For content pages, the following metadata are some possibilities:
|Name||Possible values||Example usage||Description|
|Epistemic status||Also called “belief” or “confidence” by some authors.|
|Versioning information||Version 1, version as of 2017-11-20, round 1 of work|
|Creation date||The date when work on a page began.|
|Substantive revision date||The date when the last substantive revision was completed. This might coincide with the versioning information if the versioning uses a date-based scheme.|
|Last modification date||The date when the page was last modified.|
|Generation date||The date when the page was last generated from source files (if the page is generated from source files).|
|Edit count||The number of edits that have been made to a page.|
|Pageviews||Any non-negative integer||The number of times a page has been viewed.|
|Unique pageviews||The number of pageviews by unique devices to a page.|
|Page size||The size of the page, measured in bytes or multiples of bytes.|
|Word count||The number of words on the page. This can be complicated by certain software that does templating or dynamic inclusion from external sources. For instance, a MediaWiki page can include a template with many words, in which case the word count of the source file (wiki markup) will produce a lower count than the word count of the generated page (HTML).|
|Disclosures||Also called “conflicts of interest” information in some contexts.|
|Completion status||A sliding scale like “notes”, “draft”, “almost done”, “finished” is one idea||gwern’s website uses completion status tags||When the creator of a page has some idea of how the page will develop in the future, it is possible to assign a completion status to the page, indicating how far off from completion the page is.|
|Votes||Upvotes or downvotes, if the content is hosted or shared on a platform that supports voting.|
|Reviews||If the content is popular, it may be reviewed by consumers or critics.|
|License||CC-BY, CC0, GPLv2, etc.||Pages and uploaded files on Wikipedia have a license attached to them (usually displayed at the bottom of the page).

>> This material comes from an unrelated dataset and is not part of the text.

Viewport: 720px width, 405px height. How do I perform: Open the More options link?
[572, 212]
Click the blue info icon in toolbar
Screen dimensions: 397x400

Code repositories often have a
||The license for the content of the page.|
It is possible to come up with many more metadata. Most generally, we can conceptualize each page as a list of each timestamped version of the page, plus any timestamped interactions that have been performed on it. Then metadata are just metrics computed based on this information. So “the ASCII number of the fourth byte in the second version of a page multiplied by the sum of the pageviews from 2014” is technically metadata for the page, although not a very useful one.
Metadata for a set of content pages can be collected and displayed in a metadata table. Examples are:
- The table of timelines on the front page of Timelines Wiki.
- The all pages page on Issa Rice’s website.
- The gwern.net metadata table created by Issa Rice for Gwern Branwen’s website.